How Can a King Arthur Story with a Character Named “Kung-Fu George” Be This Generic?


King Arthur is neither Guy Ritchie’s worst film nor his best, but it might well be his most frustrating. A compendium of all the things that make the British director so occasionally exciting and so often irritating, this new, hyper-stylized take on the Arthurian legends veers between genius and idiocy.

To be fair, we probably shouldn’t even call this movie a “take” on the Arthurian legends. Rather, the plot is more like what a 12-year-old who hadn’t done the reading might come up with when called on in class. In this version, Arthur starts off as a child who’s cast away when his father, King Uther Pendragon (Eric Bana), is betrayed and killed by Vortigern (Jude Law), Arthur’s uncle and a practitioner of the dark arts. Raised in a brothel in the town of Londinium, the boy grows up to be a strapping hustler and small-time gangster (played with gruff conviction by Charlie Hunnam).

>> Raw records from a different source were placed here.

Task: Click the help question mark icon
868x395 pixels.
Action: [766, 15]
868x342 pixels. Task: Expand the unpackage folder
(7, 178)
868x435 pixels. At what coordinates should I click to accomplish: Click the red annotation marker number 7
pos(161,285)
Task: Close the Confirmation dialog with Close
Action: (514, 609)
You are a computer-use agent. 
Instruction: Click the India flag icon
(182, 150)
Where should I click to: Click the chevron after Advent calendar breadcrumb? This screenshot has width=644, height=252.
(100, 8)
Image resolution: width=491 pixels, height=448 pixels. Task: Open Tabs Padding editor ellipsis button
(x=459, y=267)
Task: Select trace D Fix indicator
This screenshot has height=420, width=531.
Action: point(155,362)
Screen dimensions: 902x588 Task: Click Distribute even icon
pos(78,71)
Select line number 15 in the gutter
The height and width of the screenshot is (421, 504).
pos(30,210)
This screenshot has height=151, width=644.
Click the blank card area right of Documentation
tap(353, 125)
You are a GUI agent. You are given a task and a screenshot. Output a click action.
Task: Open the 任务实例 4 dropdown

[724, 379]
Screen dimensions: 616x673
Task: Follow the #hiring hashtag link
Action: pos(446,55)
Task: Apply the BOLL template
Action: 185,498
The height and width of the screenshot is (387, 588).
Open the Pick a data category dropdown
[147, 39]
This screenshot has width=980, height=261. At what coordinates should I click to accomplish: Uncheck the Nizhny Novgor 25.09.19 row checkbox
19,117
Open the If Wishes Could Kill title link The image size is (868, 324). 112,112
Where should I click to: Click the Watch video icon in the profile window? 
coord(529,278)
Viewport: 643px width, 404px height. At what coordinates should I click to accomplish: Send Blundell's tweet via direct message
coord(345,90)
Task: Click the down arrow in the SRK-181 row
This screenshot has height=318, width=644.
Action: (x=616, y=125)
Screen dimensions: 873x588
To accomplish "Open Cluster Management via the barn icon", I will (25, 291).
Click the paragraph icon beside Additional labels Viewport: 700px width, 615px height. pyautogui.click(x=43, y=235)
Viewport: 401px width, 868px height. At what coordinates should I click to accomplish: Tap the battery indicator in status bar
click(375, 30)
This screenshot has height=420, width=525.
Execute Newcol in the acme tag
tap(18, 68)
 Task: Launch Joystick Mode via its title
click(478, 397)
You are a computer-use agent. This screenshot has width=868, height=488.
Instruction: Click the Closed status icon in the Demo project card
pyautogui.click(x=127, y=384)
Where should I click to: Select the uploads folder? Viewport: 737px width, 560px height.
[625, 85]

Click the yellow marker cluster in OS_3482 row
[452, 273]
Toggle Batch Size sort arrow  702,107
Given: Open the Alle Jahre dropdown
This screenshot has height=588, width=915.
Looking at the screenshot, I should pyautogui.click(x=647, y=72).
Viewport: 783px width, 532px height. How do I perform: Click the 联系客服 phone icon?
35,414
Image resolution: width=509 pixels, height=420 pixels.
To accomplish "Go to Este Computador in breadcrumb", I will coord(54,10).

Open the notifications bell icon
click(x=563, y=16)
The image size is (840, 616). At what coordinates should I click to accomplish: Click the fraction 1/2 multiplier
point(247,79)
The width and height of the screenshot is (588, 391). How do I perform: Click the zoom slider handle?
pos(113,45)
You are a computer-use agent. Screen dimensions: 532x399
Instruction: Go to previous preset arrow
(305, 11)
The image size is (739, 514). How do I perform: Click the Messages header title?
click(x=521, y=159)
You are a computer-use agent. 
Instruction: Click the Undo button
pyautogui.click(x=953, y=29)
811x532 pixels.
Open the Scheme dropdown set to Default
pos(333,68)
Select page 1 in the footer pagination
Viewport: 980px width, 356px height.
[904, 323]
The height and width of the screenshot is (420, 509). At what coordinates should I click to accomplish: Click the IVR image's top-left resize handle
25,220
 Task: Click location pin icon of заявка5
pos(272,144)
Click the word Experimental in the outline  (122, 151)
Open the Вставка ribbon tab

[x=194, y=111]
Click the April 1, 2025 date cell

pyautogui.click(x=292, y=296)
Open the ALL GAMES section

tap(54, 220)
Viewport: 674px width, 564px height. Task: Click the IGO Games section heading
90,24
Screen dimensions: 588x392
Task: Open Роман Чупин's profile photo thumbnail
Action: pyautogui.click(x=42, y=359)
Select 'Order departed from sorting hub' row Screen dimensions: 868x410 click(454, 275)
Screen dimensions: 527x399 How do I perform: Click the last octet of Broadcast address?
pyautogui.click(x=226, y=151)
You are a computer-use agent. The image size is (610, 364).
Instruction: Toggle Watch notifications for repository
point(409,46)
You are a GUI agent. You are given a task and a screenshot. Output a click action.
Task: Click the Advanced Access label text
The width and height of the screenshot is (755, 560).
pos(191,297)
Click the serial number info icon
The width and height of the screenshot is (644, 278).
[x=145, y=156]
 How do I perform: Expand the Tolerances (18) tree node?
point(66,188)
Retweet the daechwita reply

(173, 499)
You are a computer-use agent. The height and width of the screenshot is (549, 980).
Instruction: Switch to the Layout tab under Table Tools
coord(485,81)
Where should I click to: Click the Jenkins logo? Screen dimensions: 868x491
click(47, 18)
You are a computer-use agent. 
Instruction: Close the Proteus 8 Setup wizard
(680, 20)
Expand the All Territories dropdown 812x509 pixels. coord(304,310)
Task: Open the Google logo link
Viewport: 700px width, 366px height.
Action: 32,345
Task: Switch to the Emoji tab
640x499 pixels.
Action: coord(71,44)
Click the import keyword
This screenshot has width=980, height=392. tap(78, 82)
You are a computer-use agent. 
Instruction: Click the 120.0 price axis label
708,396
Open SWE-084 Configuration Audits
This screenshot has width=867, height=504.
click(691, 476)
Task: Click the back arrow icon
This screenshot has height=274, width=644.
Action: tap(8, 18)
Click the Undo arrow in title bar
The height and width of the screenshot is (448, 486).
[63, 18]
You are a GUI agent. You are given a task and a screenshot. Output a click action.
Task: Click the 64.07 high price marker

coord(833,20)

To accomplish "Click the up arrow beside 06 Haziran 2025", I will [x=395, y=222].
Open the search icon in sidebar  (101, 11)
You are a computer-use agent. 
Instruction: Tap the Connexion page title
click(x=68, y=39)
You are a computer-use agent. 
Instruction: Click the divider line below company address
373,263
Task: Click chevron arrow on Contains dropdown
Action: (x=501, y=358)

And so, when the time comes for Arthur to rediscover his birthright and pull the sword from the stone, he has no interest in any of it. Being king would really mess with the cushy situation he’s got going on, in which he extorts Vikings, beats up johns, and lives a happy-go-lucky life. But pull the sword he does, and immediately he’s being pursued by now-King Vertigern and his “blackleg” shock troops. Arthur reluctantly assembles a scrappy band of men to fight back, bringing together low-bred mates like Backlack (Neil Maskell) and Wet Stick (Kingsley Ben-Adir) with noble, committed resistance figures like Sir Bedivere (Djimon Hounsou) and Goosefat Bill (Aidan Gillen). There’s also Kung-Fu George (Tom Wu), a martial arts master who helped the young Arthur learn to kick ass. And some guy named Mischief John (Geoff Bell). Not to mention Pudd’nhead Wilson (Anthony Hopkins) and Jimmy Two Times (Joe Pesci) – okay, I might have imagined those last two.

But really, why bother to create a dutifully colorful cast of characters, with all those colorful names, if you’re going to do such shockingly little with them? (You’d think that a movie with a guy named Kung-Fu George in it would actually have some, y’know, kung fu.) There will be those who will hate King Arthur on principle alone – for the liberties it takes and its amped-up blockbuster bluster. But the real problem is that Ritchie doesn’t go far enough with the reinvention. In trying to breathe new life into King Arthur, he and his writers merely make the story more predictable and derivative, more in line with any number of other recent action movies and fantasy epics.

It’s even more of a shame than usual because there are true sparks of inspiration and wit here, and I’d be lying if I said I didn’t enjoy much of the movie. Ritchie’s patented projection montages – in which characters game out the way a situation might develop, as we see the events swiftly transpire onscreen – can be fun, even moving; there’s a nice little charge to seeing a trope more commonly used in heist flicks and spy comedies (like Ritchie’s previous film, the wonderful Man from U.N.C.L.E.) applied to an ostensibly serious medieval epic.

There are other splendid elements here, too. Ritchie indulges the full, goth-nerd-friendly side of this material, with battle scenes that look like Molly Hatchet album covers come to life and a churning soundtrack (by Daniel Pemberton) that I can only describe as industrial death-folk; my teenage lizard brain ate that stuff up. What a waste, then, that so much energy and, yes, artistry has gone into making a movie so soul-crushingly generic.